### TASK TO COMPLETE:
Locate the line that contains "Task: Check Prospect/Not" in the entries below, then repeat it and every following line through the line that contains "Given: Open the Быстрые ответы tab", exactly, and no others.

### DATASET ENTRIES:

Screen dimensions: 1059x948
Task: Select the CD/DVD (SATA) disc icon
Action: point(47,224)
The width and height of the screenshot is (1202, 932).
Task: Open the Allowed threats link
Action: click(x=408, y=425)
* * *
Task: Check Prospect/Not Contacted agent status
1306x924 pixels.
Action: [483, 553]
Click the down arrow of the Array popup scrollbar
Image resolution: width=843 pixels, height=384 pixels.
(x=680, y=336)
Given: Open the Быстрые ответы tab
...
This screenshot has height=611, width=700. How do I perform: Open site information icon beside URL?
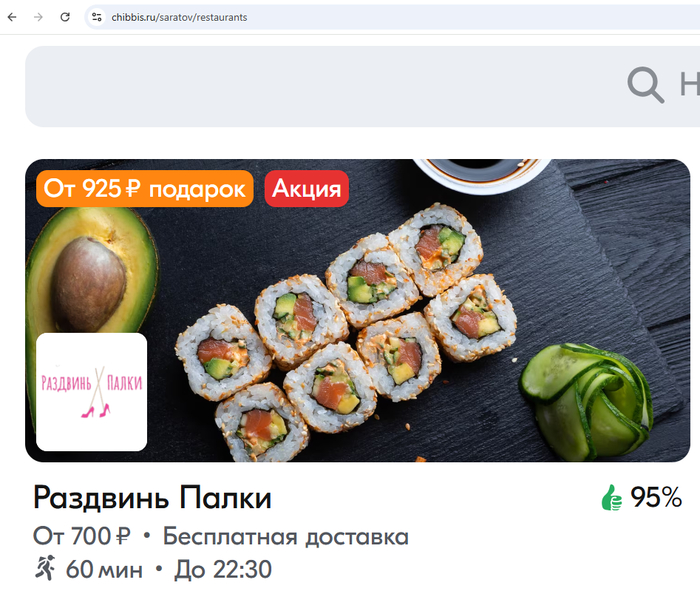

### WRITTEN SOLUTION:
Task: Check Prospect/Not Contacted agent status
1306x924 pixels.
Action: [483, 553]
Click the down arrow of the Array popup scrollbar
Image resolution: width=843 pixels, height=384 pixels.
(x=680, y=336)
Given: Open the Быстрые ответы tab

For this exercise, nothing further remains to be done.